- WHAT THE TASK REQUIRES
Send back the records in full, character for character.

Collected data entries:
* * *

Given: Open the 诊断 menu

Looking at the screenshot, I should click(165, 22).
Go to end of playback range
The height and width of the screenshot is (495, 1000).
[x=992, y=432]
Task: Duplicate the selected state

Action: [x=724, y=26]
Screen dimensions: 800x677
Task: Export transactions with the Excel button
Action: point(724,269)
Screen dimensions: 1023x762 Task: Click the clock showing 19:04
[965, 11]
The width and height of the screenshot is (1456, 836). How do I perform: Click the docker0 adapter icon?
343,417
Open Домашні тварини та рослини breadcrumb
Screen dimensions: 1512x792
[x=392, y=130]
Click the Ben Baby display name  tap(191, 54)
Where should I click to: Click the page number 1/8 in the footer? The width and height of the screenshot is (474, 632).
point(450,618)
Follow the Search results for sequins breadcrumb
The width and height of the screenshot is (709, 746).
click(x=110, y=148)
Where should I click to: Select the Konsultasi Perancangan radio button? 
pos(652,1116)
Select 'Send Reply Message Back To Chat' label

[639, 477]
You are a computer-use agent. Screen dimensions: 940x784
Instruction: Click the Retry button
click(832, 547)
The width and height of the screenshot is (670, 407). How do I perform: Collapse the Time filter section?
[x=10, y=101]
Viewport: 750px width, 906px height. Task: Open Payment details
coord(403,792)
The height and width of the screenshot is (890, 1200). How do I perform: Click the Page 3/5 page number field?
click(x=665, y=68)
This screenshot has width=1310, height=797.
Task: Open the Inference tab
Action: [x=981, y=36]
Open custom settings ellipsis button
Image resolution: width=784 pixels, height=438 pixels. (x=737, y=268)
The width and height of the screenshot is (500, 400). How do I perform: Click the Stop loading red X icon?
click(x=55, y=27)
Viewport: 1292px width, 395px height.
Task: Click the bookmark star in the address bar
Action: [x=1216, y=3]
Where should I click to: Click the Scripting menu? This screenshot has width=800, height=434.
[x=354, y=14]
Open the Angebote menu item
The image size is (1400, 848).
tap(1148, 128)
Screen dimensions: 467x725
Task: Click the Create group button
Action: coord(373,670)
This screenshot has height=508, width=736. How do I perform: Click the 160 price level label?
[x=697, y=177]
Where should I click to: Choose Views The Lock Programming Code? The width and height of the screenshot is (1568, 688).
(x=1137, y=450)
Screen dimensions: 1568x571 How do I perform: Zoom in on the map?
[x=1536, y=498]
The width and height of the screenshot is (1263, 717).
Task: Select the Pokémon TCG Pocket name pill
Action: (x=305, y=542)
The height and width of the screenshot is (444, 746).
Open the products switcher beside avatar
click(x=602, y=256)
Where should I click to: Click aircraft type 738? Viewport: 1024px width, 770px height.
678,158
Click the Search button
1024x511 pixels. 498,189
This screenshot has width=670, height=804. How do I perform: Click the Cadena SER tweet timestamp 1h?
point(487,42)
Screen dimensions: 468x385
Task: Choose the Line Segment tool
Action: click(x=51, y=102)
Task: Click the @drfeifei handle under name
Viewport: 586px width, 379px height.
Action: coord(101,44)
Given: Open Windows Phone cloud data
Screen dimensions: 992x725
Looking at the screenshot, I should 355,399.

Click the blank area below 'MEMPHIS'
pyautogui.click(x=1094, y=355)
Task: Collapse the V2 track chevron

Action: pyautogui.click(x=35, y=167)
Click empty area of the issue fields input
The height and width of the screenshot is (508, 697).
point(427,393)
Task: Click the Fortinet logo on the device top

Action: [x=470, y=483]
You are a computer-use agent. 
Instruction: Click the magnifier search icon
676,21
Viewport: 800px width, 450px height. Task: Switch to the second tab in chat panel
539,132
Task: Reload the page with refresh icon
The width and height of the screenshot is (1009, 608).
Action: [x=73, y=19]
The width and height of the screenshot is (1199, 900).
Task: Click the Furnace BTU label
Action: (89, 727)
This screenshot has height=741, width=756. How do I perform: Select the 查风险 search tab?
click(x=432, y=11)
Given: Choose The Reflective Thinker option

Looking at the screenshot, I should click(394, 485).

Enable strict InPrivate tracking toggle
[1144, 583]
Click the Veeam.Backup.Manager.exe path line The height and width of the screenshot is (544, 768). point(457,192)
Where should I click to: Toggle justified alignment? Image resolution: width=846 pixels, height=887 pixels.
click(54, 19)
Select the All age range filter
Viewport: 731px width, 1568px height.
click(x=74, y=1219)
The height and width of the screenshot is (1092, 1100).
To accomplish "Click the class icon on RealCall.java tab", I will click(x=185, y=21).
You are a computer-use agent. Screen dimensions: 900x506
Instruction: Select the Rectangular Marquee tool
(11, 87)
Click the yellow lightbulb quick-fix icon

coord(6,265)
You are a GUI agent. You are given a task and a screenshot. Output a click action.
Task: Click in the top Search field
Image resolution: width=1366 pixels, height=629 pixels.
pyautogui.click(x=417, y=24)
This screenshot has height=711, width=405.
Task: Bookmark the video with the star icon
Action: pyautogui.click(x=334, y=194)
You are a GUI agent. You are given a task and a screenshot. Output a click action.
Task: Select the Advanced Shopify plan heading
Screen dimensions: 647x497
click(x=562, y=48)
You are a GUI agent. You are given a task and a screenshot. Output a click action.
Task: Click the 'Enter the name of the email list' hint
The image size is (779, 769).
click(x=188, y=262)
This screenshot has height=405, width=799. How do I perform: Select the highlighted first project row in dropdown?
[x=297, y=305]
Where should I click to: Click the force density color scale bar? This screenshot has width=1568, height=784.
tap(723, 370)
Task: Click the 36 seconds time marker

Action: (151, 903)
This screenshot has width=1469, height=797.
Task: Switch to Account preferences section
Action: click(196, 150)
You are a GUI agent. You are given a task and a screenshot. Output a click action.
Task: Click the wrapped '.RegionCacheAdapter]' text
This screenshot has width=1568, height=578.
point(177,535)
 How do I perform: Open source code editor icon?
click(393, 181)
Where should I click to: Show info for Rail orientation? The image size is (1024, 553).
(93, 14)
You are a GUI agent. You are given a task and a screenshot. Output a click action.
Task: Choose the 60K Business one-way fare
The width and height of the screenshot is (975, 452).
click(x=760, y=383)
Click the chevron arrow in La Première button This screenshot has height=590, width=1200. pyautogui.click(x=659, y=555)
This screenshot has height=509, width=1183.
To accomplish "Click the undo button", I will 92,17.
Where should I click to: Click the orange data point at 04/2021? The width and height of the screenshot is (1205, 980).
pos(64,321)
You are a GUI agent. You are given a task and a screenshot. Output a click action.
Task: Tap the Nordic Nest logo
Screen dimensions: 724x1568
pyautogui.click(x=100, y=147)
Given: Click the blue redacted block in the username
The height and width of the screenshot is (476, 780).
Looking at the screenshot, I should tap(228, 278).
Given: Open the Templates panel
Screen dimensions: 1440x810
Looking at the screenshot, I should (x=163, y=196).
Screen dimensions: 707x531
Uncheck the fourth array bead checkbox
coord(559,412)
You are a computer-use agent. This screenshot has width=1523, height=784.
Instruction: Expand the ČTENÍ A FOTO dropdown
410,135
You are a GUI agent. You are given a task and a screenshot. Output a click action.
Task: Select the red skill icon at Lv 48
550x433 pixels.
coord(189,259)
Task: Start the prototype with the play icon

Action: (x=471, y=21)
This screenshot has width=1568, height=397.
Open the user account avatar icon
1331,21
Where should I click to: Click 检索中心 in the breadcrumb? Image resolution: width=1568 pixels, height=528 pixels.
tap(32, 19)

* * *

- EXERCISE SOLUTION
Given: Open the 诊断 menu

Looking at the screenshot, I should click(165, 22).
Go to end of playback range
The height and width of the screenshot is (495, 1000).
[x=992, y=432]
Task: Duplicate the selected state

Action: [x=724, y=26]
Screen dimensions: 800x677
Task: Export transactions with the Excel button
Action: point(724,269)
Screen dimensions: 1023x762 Task: Click the clock showing 19:04
[965, 11]
The width and height of the screenshot is (1456, 836). How do I perform: Click the docker0 adapter icon?
343,417
Open Домашні тварини та рослини breadcrumb
Screen dimensions: 1512x792
[x=392, y=130]
Click the Ben Baby display name  tap(191, 54)
Where should I click to: Click the page number 1/8 in the footer? The width and height of the screenshot is (474, 632).
point(450,618)
Follow the Search results for sequins breadcrumb
The width and height of the screenshot is (709, 746).
click(x=110, y=148)
Where should I click to: Select the Konsultasi Perancangan radio button? 
pos(652,1116)
Select 'Send Reply Message Back To Chat' label

[639, 477]
You are a computer-use agent. Screen dimensions: 940x784
Instruction: Click the Retry button
click(832, 547)
The width and height of the screenshot is (670, 407). How do I perform: Collapse the Time filter section?
[x=10, y=101]
Viewport: 750px width, 906px height. Task: Open Payment details
coord(403,792)
The height and width of the screenshot is (890, 1200). How do I perform: Click the Page 3/5 page number field?
click(x=665, y=68)
This screenshot has width=1310, height=797.
Task: Open the Inference tab
Action: [x=981, y=36]
Open custom settings ellipsis button
Image resolution: width=784 pixels, height=438 pixels. (x=737, y=268)
The width and height of the screenshot is (500, 400). How do I perform: Click the Stop loading red X icon?
click(x=55, y=27)
Viewport: 1292px width, 395px height.
Task: Click the bookmark star in the address bar
Action: [x=1216, y=3]
Where should I click to: Click the Scripting menu? This screenshot has width=800, height=434.
[x=354, y=14]
Open the Angebote menu item
The image size is (1400, 848).
tap(1148, 128)
Screen dimensions: 467x725
Task: Click the Create group button
Action: coord(373,670)
This screenshot has height=508, width=736. How do I perform: Click the 160 price level label?
[x=697, y=177]
Where should I click to: Choose Views The Lock Programming Code? The width and height of the screenshot is (1568, 688).
(x=1137, y=450)
Screen dimensions: 1568x571 How do I perform: Zoom in on the map?
[x=1536, y=498]
The width and height of the screenshot is (1263, 717).
Task: Select the Pokémon TCG Pocket name pill
Action: (x=305, y=542)
The height and width of the screenshot is (444, 746).
Open the products switcher beside avatar
click(x=602, y=256)
Where should I click to: Click aircraft type 738? Viewport: 1024px width, 770px height.
678,158
Click the Search button
1024x511 pixels. 498,189
This screenshot has width=670, height=804. How do I perform: Click the Cadena SER tweet timestamp 1h?
point(487,42)
Screen dimensions: 468x385
Task: Choose the Line Segment tool
Action: click(x=51, y=102)
Task: Click the @drfeifei handle under name
Viewport: 586px width, 379px height.
Action: coord(101,44)
Given: Open Windows Phone cloud data
Screen dimensions: 992x725
Looking at the screenshot, I should 355,399.

Click the blank area below 'MEMPHIS'
pyautogui.click(x=1094, y=355)
Task: Collapse the V2 track chevron

Action: pyautogui.click(x=35, y=167)
Click empty area of the issue fields input
The height and width of the screenshot is (508, 697).
point(427,393)
Task: Click the Fortinet logo on the device top

Action: [x=470, y=483]
You are a computer-use agent. 
Instruction: Click the magnifier search icon
676,21
Viewport: 800px width, 450px height. Task: Switch to the second tab in chat panel
539,132
Task: Reload the page with refresh icon
The width and height of the screenshot is (1009, 608).
Action: [x=73, y=19]
The width and height of the screenshot is (1199, 900).
Task: Click the Furnace BTU label
Action: (89, 727)
This screenshot has height=741, width=756. How do I perform: Select the 查风险 search tab?
click(x=432, y=11)
Given: Choose The Reflective Thinker option

Looking at the screenshot, I should click(394, 485).

Enable strict InPrivate tracking toggle
[1144, 583]
Click the Veeam.Backup.Manager.exe path line The height and width of the screenshot is (544, 768). point(457,192)
Where should I click to: Toggle justified alignment? Image resolution: width=846 pixels, height=887 pixels.
click(54, 19)
Select the All age range filter
Viewport: 731px width, 1568px height.
click(x=74, y=1219)
The height and width of the screenshot is (1092, 1100).
To accomplish "Click the class icon on RealCall.java tab", I will click(x=185, y=21).
You are a computer-use agent. Screen dimensions: 900x506
Instruction: Select the Rectangular Marquee tool
(11, 87)
Click the yellow lightbulb quick-fix icon

coord(6,265)
You are a GUI agent. You are given a task and a screenshot. Output a click action.
Task: Click in the top Search field
Image resolution: width=1366 pixels, height=629 pixels.
pyautogui.click(x=417, y=24)
This screenshot has height=711, width=405.
Task: Bookmark the video with the star icon
Action: pyautogui.click(x=334, y=194)
You are a GUI agent. You are given a task and a screenshot. Output a click action.
Task: Select the Advanced Shopify plan heading
Screen dimensions: 647x497
click(x=562, y=48)
You are a GUI agent. You are given a task and a screenshot. Output a click action.
Task: Click the 'Enter the name of the email list' hint
The image size is (779, 769).
click(x=188, y=262)
This screenshot has height=405, width=799. How do I perform: Select the highlighted first project row in dropdown?
[x=297, y=305]
Where should I click to: Click the force density color scale bar? This screenshot has width=1568, height=784.
tap(723, 370)
Task: Click the 36 seconds time marker

Action: (151, 903)
This screenshot has width=1469, height=797.
Task: Switch to Account preferences section
Action: click(196, 150)
You are a GUI agent. You are given a task and a screenshot. Output a click action.
Task: Click the wrapped '.RegionCacheAdapter]' text
This screenshot has width=1568, height=578.
point(177,535)
 How do I perform: Open source code editor icon?
click(393, 181)
Where should I click to: Show info for Rail orientation? The image size is (1024, 553).
(93, 14)
You are a GUI agent. You are given a task and a screenshot. Output a click action.
Task: Choose the 60K Business one-way fare
The width and height of the screenshot is (975, 452).
click(x=760, y=383)
Click the chevron arrow in La Première button This screenshot has height=590, width=1200. pyautogui.click(x=659, y=555)
This screenshot has height=509, width=1183.
To accomplish "Click the undo button", I will 92,17.
Where should I click to: Click the orange data point at 04/2021? The width and height of the screenshot is (1205, 980).
pos(64,321)
You are a GUI agent. You are given a task and a screenshot. Output a click action.
Task: Tap the Nordic Nest logo
Screen dimensions: 724x1568
pyautogui.click(x=100, y=147)
Given: Click the blue redacted block in the username
The height and width of the screenshot is (476, 780).
Looking at the screenshot, I should tap(228, 278).
Given: Open the Templates panel
Screen dimensions: 1440x810
Looking at the screenshot, I should (x=163, y=196).
Screen dimensions: 707x531
Uncheck the fourth array bead checkbox
coord(559,412)
You are a computer-use agent. This screenshot has width=1523, height=784.
Instruction: Expand the ČTENÍ A FOTO dropdown
410,135
You are a GUI agent. You are given a task and a screenshot. Output a click action.
Task: Select the red skill icon at Lv 48
550x433 pixels.
coord(189,259)
Task: Start the prototype with the play icon

Action: (x=471, y=21)
This screenshot has width=1568, height=397.
Open the user account avatar icon
1331,21
Where should I click to: Click 检索中心 in the breadcrumb? Image resolution: width=1568 pixels, height=528 pixels.
tap(32, 19)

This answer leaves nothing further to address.